選んだ文章 -
『西日本新聞』社説 2006年7月18日付

破綻の備えは大丈夫か 私大経営難


 経営難に陥って破綻(はたん)する私立大学が相次いだらどうなるか。在学生
は就学の機会を奪われ、教職員も路頭に迷いかねない。何よりも最高学府の
「倒産」は、教育機関に対する社会的な信用を失墜させ、大きな混乱を招いて
しまうだろう。

 そんな事態はぜひとも避けたい。だが、「悪夢のシナリオ」は現実味を増し
ている。では、どう対処すべきなのか。

 私立学校に対する助成や融資をしている日本私立学校振興・共済事業団(私学
事業団)の有識者研究会が、私大を中心とする私立学校の経営危機を未然に防
ぐとともに、破綻した場合の対応策を探る中間報告をまとめた。

 その骨格は、銀行など金融機関を対象にした破綻処理の枠組みに似ている。

(データセットの行)
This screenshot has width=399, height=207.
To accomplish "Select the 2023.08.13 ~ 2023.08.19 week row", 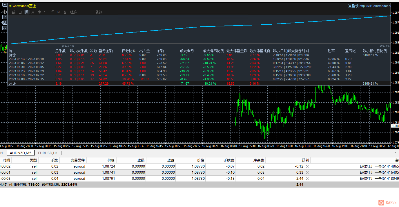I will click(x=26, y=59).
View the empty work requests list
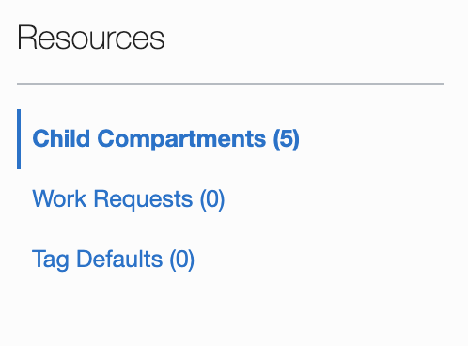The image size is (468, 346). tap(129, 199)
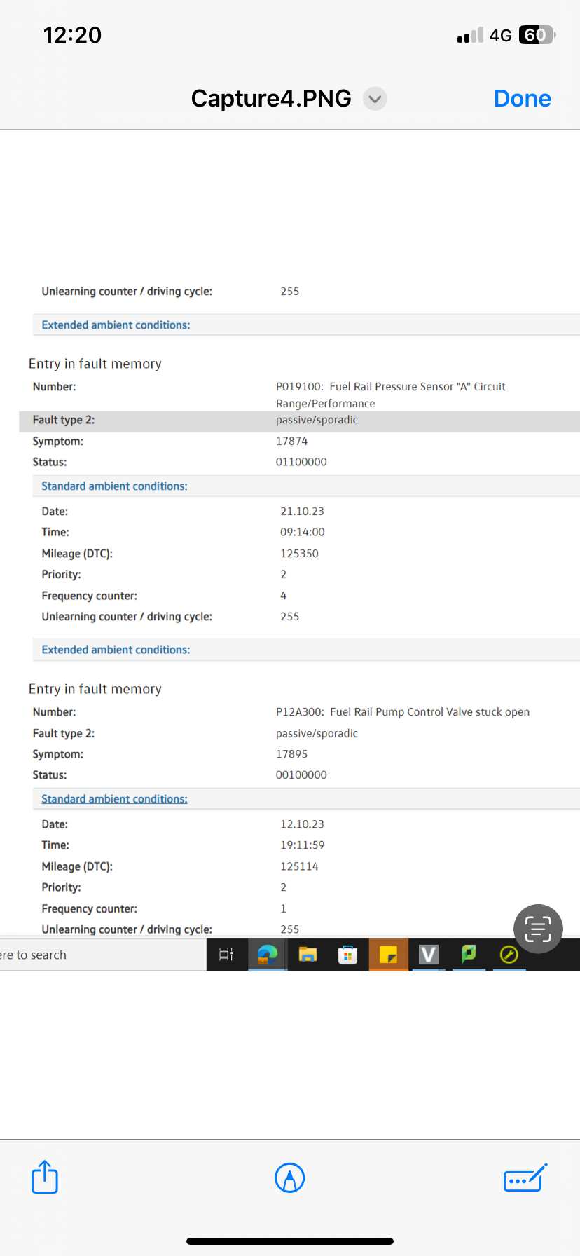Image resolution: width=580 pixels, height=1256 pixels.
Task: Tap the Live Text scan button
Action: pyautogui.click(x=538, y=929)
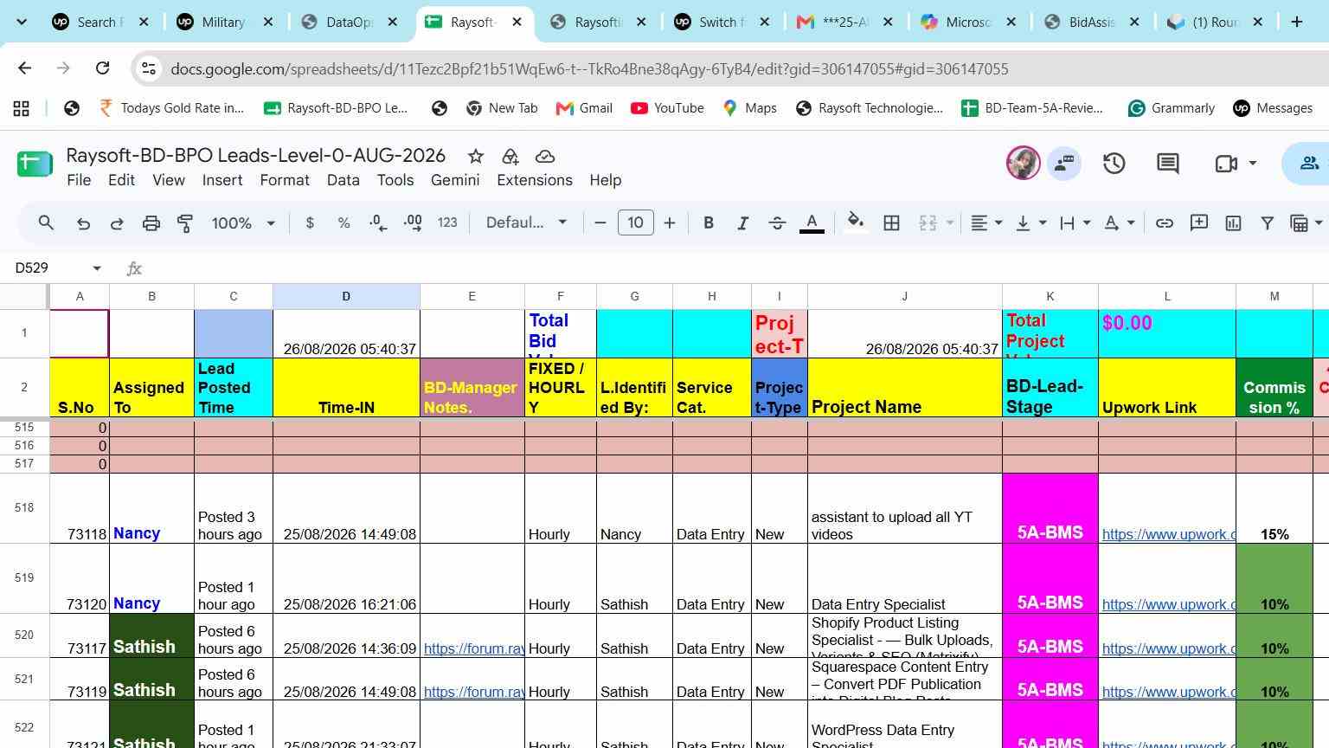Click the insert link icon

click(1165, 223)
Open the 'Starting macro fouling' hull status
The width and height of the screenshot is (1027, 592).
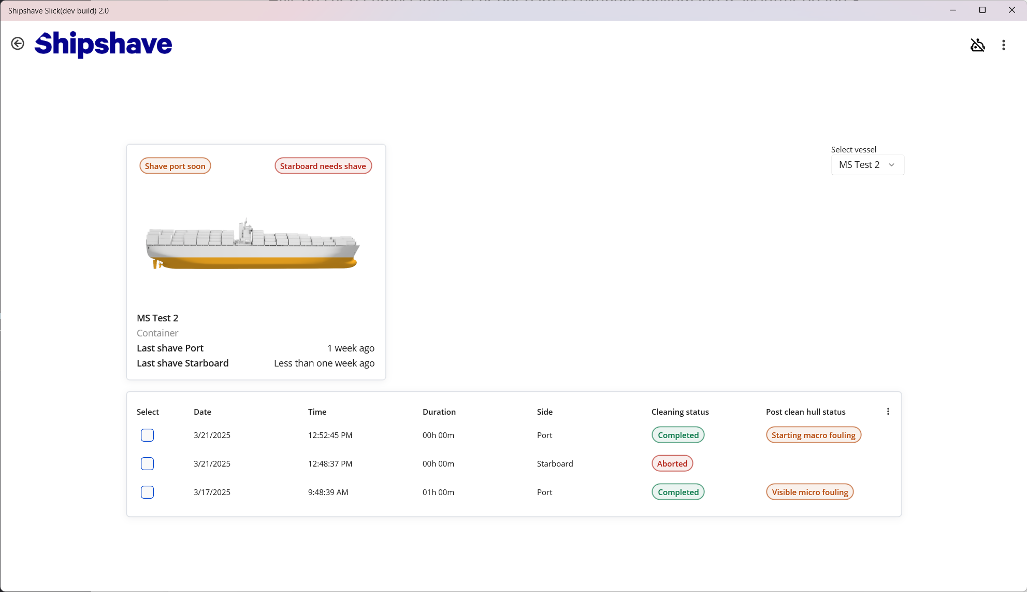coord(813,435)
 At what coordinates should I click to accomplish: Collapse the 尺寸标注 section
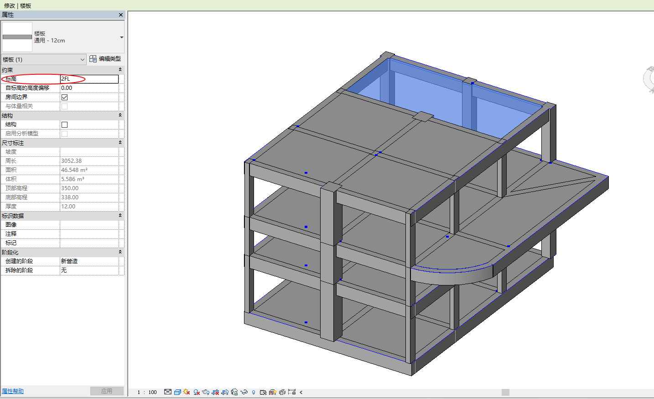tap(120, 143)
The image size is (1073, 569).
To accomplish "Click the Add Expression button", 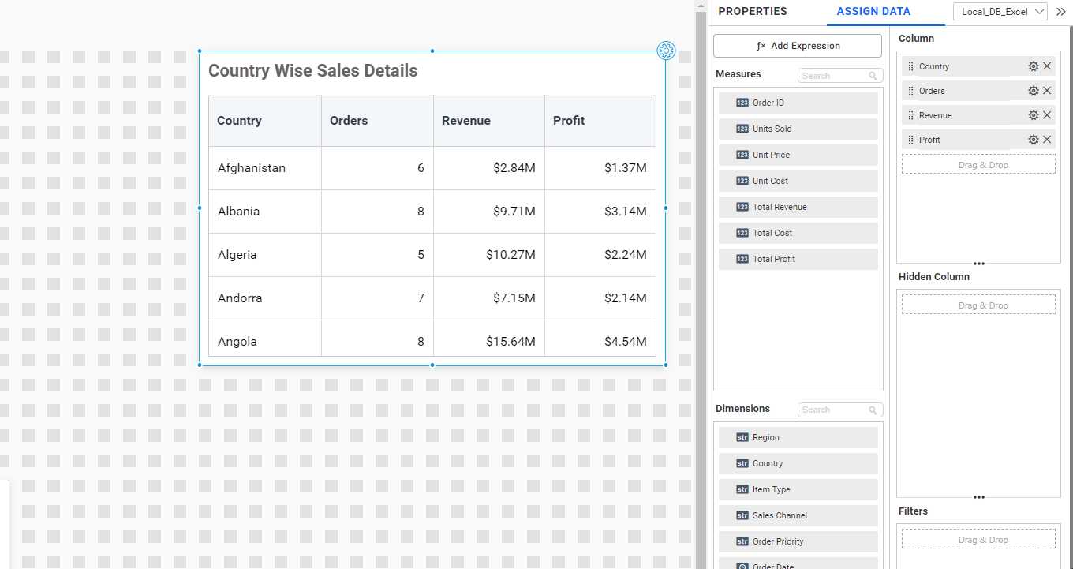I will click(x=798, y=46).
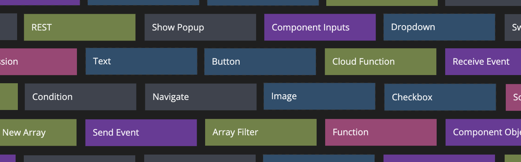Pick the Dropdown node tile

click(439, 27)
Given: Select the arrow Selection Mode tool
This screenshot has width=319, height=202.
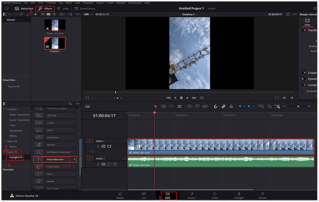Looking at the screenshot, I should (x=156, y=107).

課題一覧 -
[A] 私大経営難についての社説によると、私学事業団の有識者研究会がまとめた中間報告の骨格は何に似ているか。
[B] 私大経営難についての社説から、「経営難に陥って破綻(はたん)する私立大学が相次いだらどうなるか。在学生」から「ている。では、どう対処すべきなのか。」までを、両端の語句も含めてそのまま書き写してください。
[C] 私大経営難についての社説を、最後の文の後から書き継いでください。
記録は使わなくてよい。

回答 -
[A] 銀行など金融機関を対象にした破綻処理の枠組み。

[B]
経営難に陥って破綻(はたん)する私立大学が相次いだらどうなるか。在学生
は就学の機会を奪われ、教職員も路頭に迷いかねない。何よりも最高学府の
「倒産」は、教育機関に対する社会的な信用を失墜させ、大きな混乱を招いて
しまうだろう。

 そんな事態はぜひとも避けたい。だが、「悪夢のシナリオ」は現実味を増し
ている。では、どう対処すべきなのか。

[C]
 まず、私学事業団が、私学の経営状態を定量的に判定できる指標をつくる。
事業団はこの経営判断指標に基づいて各学校法人を定期的に監視し、財務的に
問題のある法人を事前に把握しておく。

 そこで「経営上看過できない兆候」が認められた場合、事業団が破綻予備軍
の「イエローゾーン」とみて、学部・学科の再編や遊休資産の処分、借入金の
返済など再生計画の指導・助言に乗り出す。金融機関の早期是正措置に相当す
る。

 一定の期間を経ても改善しない場合は、文部科学省が経営改善計画の提出を
求める。それでも経営が悪化して「学生が在学中に破綻する恐れ」に陥った学
校法人は「レッドゾーン」とみなし、私学助成・融資の停止に踏み切り、学生
募集を打ち切る―。こうした私学の破綻処理は一見「荒療治」のようにも見え
るが、実は遅きに失した感がぬぐえない。

 わが国は来年度、大学進学を希望する受験生は数字の上では全員が大学へ入
学できる状況を迎える。18歳人口が減っているのに、私大の入学定員は増え
ているからだ。「大学全入時代」の到来である。私大経営も冷徹な市場原理に
基づく「淘汰(とうた)の時代」が訪れることは、早くから予測され、警告もさ
れていた。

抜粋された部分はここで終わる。